Student information for those who attended Toronto District School Board as far back as 1985 may have been compromised by a cyber incident that happened in December 2024.
On Jan. 8, the TDSB sent a letter to parents explaining the incident involving the PowerSchool software, which is used by many boards across North America. The data breach happened between Dec. 22-28, 2024.
The Peel and York Region public boards were also among those impacted.
“Our cybersecurity team promptly activated our response plan, taking immediate steps to ensure that our critical systems remain operational,” the TDSB’s Interim Director of Education, Stacey Zucker, wrote in the letter.

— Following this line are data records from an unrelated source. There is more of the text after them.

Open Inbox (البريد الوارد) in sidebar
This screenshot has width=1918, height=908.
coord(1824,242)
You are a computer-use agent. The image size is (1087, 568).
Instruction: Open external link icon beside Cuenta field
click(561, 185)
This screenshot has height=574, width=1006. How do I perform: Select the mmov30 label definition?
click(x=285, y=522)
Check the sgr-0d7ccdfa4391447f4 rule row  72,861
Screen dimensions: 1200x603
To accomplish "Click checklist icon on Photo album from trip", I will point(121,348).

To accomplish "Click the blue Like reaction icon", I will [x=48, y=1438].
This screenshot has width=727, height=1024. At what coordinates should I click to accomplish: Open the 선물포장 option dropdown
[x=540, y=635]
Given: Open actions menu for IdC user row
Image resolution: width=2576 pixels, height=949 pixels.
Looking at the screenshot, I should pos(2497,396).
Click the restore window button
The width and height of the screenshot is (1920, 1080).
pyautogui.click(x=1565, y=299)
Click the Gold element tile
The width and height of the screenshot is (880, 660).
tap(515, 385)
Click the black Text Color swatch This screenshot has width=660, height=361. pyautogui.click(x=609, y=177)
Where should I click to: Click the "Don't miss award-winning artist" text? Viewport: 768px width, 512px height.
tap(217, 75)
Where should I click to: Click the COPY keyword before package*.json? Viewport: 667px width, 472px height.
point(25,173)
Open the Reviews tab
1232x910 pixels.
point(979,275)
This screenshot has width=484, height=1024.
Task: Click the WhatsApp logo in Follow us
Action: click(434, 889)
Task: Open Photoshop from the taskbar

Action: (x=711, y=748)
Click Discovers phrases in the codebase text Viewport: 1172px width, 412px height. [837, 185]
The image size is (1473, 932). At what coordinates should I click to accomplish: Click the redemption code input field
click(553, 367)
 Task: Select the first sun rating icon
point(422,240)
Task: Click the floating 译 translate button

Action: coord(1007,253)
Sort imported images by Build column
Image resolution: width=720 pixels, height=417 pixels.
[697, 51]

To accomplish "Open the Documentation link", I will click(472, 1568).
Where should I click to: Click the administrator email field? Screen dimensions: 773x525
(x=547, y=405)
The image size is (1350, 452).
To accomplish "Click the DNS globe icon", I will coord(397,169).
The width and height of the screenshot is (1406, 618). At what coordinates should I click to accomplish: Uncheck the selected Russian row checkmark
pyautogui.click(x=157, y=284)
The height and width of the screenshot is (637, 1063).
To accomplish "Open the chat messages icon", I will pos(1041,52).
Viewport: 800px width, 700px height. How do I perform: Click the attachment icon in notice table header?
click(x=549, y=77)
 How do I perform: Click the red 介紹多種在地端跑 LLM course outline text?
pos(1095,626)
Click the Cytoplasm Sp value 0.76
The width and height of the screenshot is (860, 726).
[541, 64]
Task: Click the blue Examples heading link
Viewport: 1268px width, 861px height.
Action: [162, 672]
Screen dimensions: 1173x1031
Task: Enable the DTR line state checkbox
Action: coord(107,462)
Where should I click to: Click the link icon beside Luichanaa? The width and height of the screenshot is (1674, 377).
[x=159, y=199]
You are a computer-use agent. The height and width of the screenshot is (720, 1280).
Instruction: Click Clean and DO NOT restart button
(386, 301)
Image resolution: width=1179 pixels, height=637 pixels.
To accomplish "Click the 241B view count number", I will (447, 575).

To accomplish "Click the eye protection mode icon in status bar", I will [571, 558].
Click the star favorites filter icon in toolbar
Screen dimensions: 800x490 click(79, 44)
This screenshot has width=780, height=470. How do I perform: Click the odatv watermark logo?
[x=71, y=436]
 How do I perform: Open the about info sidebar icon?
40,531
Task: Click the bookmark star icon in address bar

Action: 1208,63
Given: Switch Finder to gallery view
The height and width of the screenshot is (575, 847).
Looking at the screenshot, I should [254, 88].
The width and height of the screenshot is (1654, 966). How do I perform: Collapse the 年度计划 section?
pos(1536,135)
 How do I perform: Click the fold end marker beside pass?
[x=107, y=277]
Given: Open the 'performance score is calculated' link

For students between September 3, 1985 and August 31, 2017, the following information was compromised:
First, Middle & Last Names
Date of Birth
Gender
Health Card Number
Ontario Education Number • Home Addresses
Home Phone Numbers
TDSB Student Number
TDSB Email Address
First Nations, Métis, Inuit Information
For students between September 1, 2017 and December 28, 2024, the following information was compromised:
First, Middle & Last Names
Date of Birth
Gender
Health Card Number
Grade Level and School Information
Start/End Date as a Student
Ontario Education Number
EQAO Accommodation Information
Medical Information (ie. allergies, conditions, injuries)
Home Addresses
Home Phone Numbers
TDSB Student Number
TDSB Email Address
First Nations, Métis, Inuit Information
Residency Status
Principal/Vice Principal Notes (including discipline notes)
TDSB added they don’t store any Social Insurance Numbers, financial or banking information in the PowerSchool Student Information System, so that information was not affected.
PowerSchool has also said that they received confirmation that the data acquired by an unauthorized user has since been deleted and the data was not posted online.
The TDSB says it takes the incident very seriously and an investigation has been launched by the Privacy Commissioner of Ontario.